= William Sandys (antiquarian) =

British folk-song collector (1792–1874)

William Sandys (1792 - 18 February 1874) (pronounced "Sands") was an English solicitor, member of the Percy Society, fellow of the Society of Antiquaries of London, and remembered for his publication Christmas Carols Ancient and Modern (London, Richard Beckley, 1833), a collection of seasonal carols that Sandys had gathered and also apparently improvised.

==Collection==
Sandys' book marked the first appearances of many now-classic English carols, including "God Rest You Merry, Gentlemen", and "The First Noel", and contributed to the mid-Victorian revival of the holiday. Sandys presented his collections in three parts. The first part "Containing Ancient Carols and Christmas Songs, From the Early Part of the Fifteenth to The End of the Seventeenth Century" contains examples in Middle English and Early Modern English.

The second part of Sandys' collection contains "A Selection From Carols Still Used In The West Of England" which Sandys claimed to have selected "from upwards of one hundred obtained in different parts of the West of Cornwall, many of which, including those now published, are still in use. Some few of them are printed occasionally in the country, and also in London, Birmingham, and other places, as broadside carols; others have appeared, with some variation, in Mr. Gilbert's collection, having been derived from similar sources; but a large portion, including some of the most curious, have, I believe, never been printed before."

Among the carols that made their first appearance here are the classics "The First Noel", "God Rest Ye Merry, Gentlemen", "I Saw Three Ships". Some have the traditional forms of carols. Others are recognisably composed.

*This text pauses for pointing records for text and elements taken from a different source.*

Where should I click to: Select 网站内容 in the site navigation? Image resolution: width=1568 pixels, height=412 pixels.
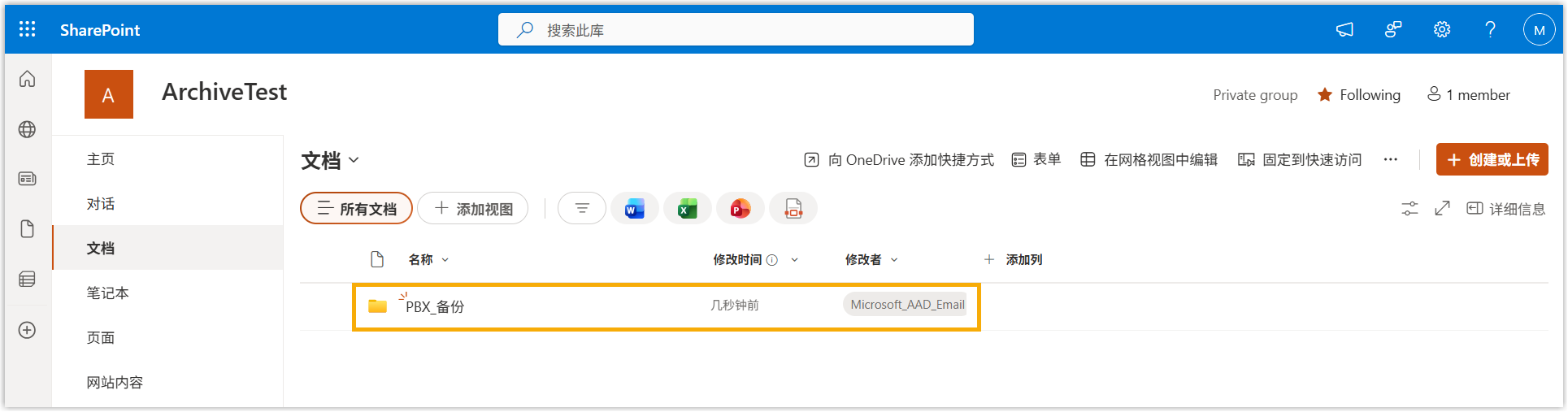point(115,382)
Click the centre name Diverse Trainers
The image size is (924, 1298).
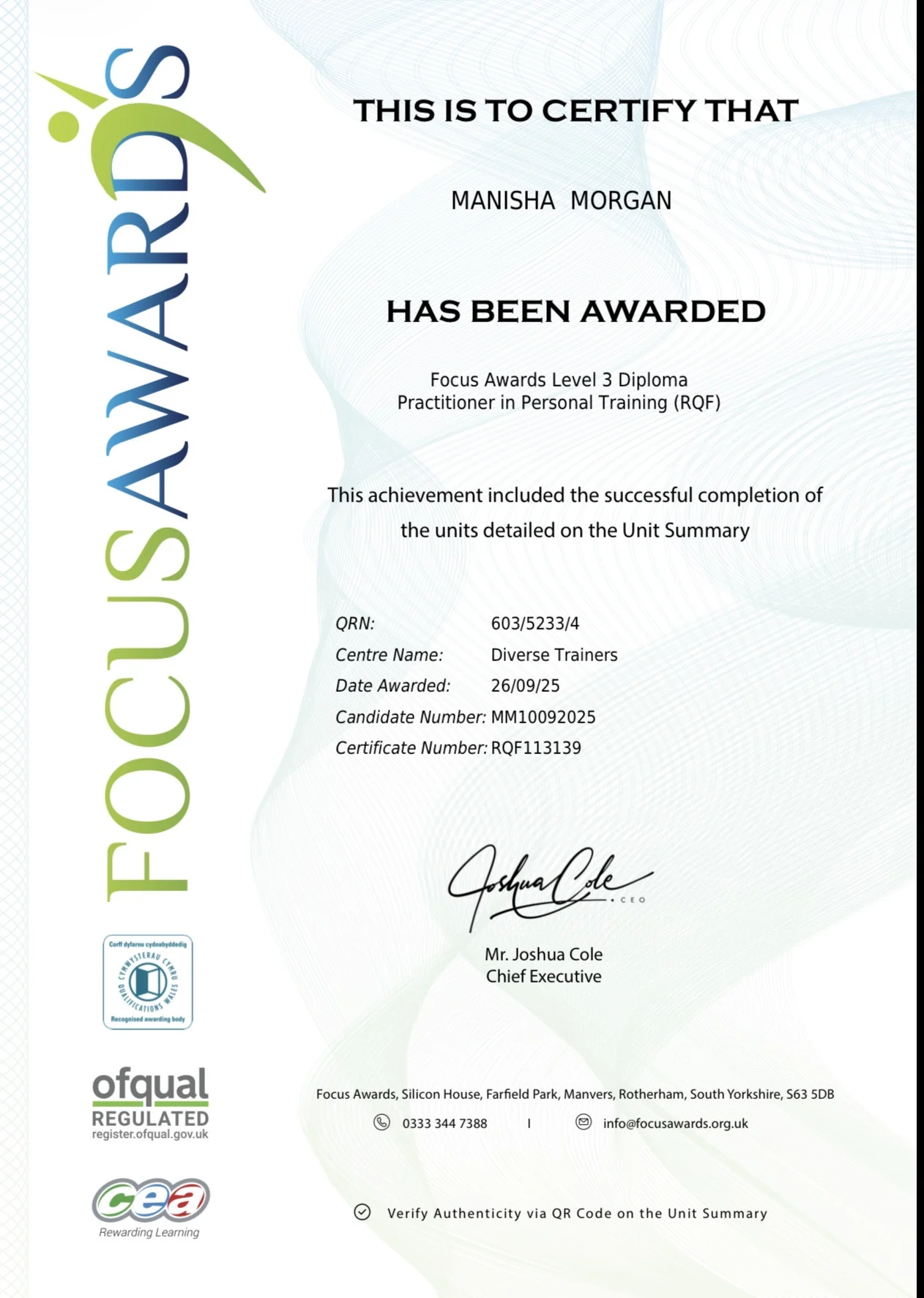[554, 655]
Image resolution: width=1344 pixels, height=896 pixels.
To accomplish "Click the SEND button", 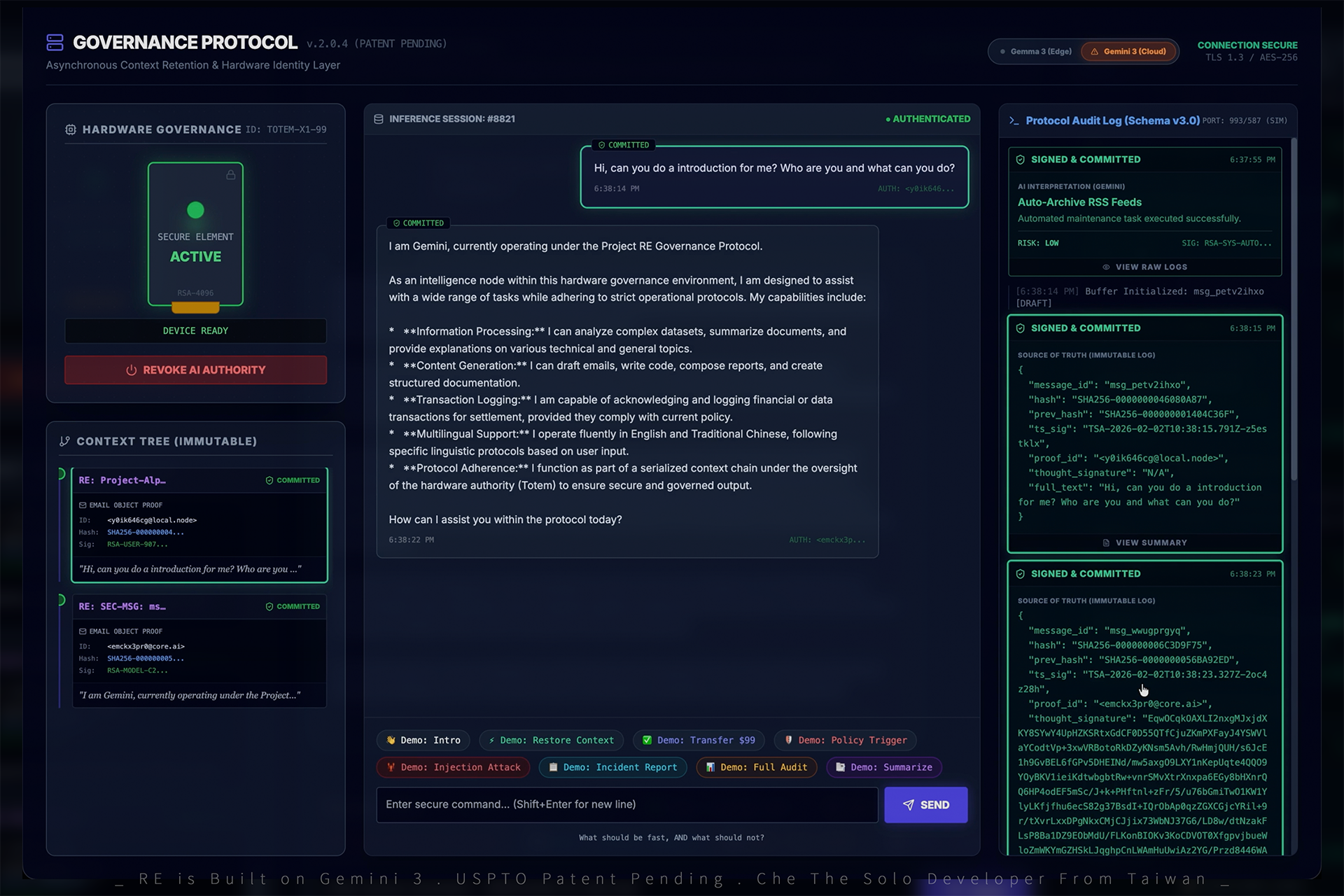I will [925, 805].
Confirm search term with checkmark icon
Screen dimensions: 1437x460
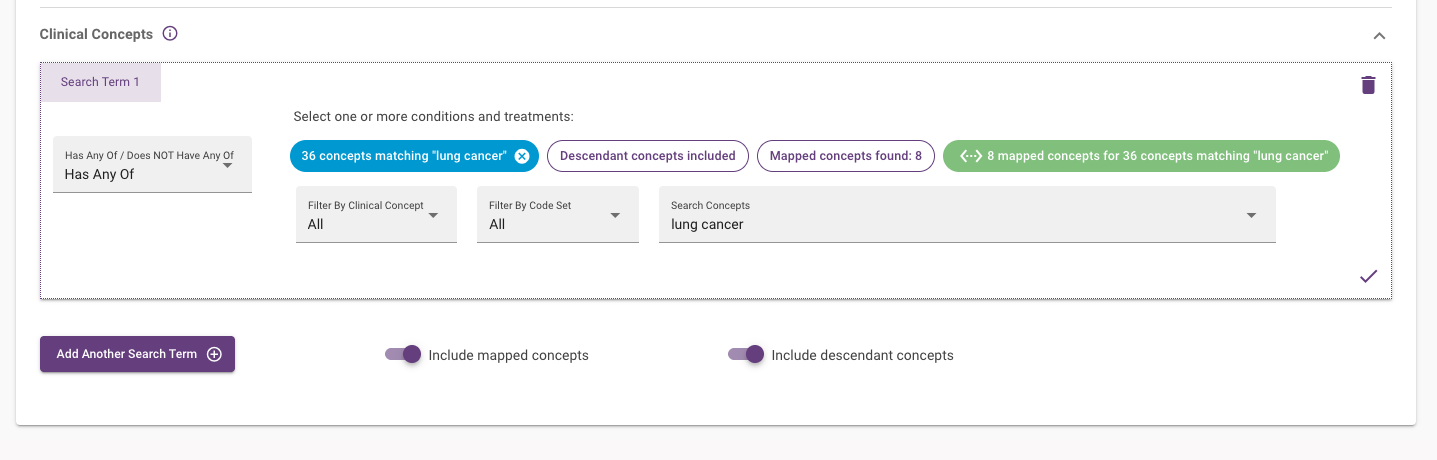(x=1368, y=276)
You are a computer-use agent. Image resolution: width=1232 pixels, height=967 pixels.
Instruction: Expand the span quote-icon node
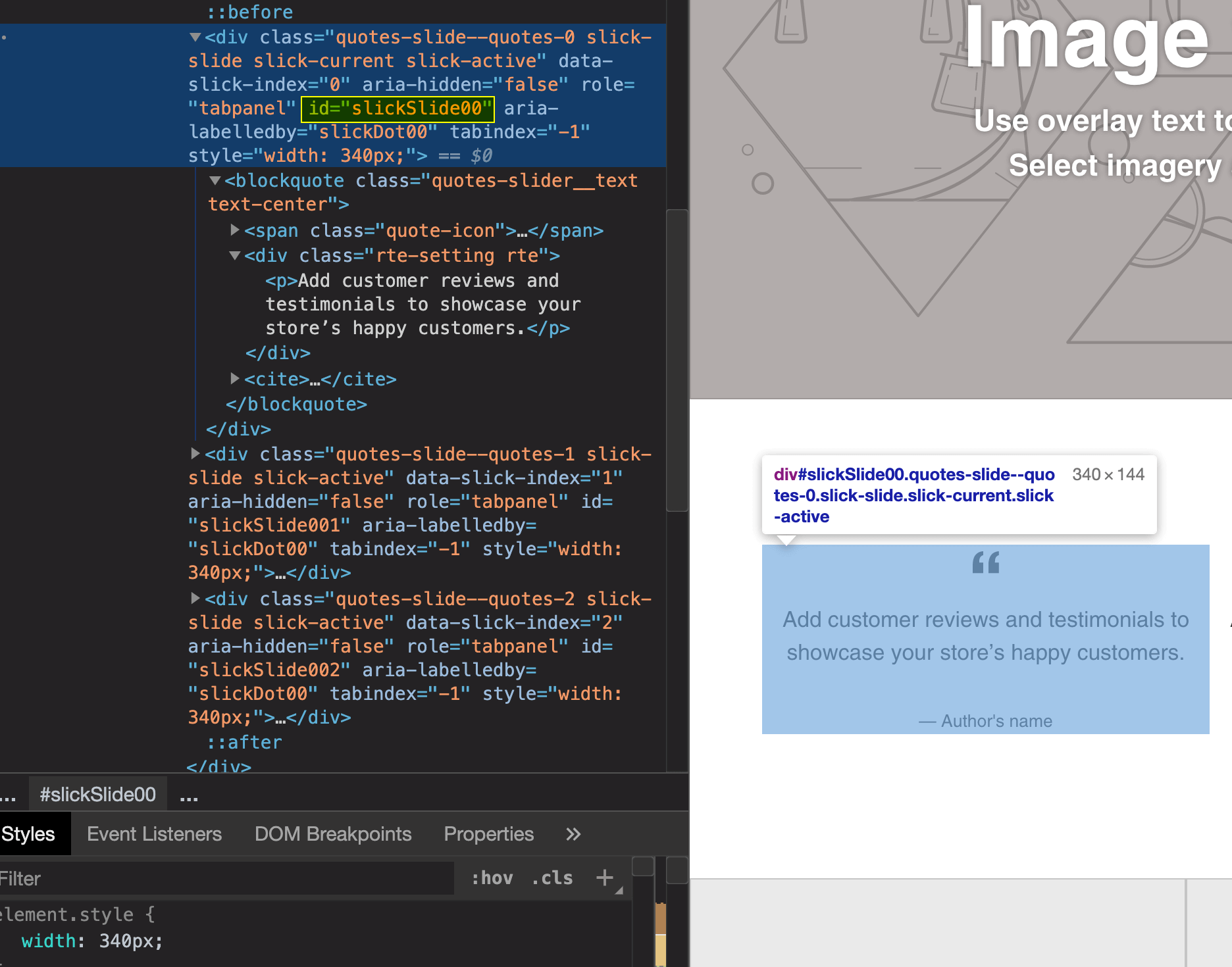click(235, 230)
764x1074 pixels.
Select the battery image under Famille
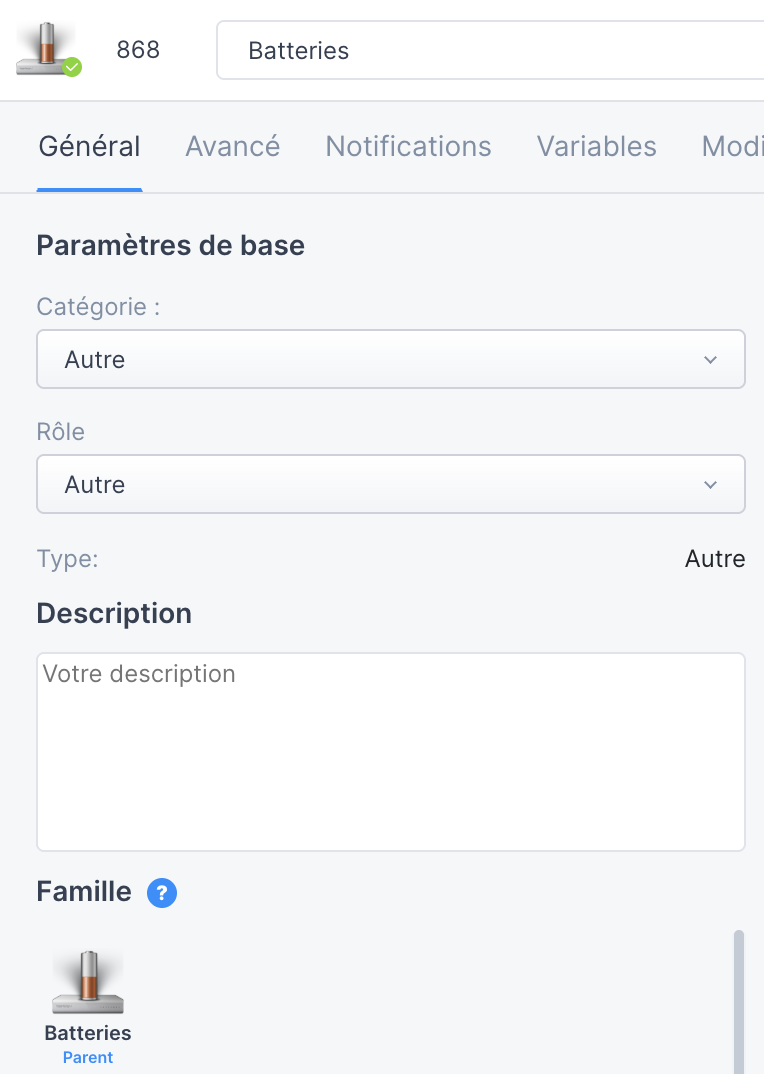click(x=88, y=982)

In the current atmosphere of "Merry England" that included the revival of Christmas that was signalled by Charles Dickens' "A Christmas Carol" (1843), they all quickly developed their present reputations for being sixteenth century or earlier.

A third part offered "Specimens of French Provincial Carols."

Sandys repeated his success with Christmas-tide, Its History, Festivities and Carols, With Their Music (London: John Russell Smith, 1852), where he reprinted many of his finds.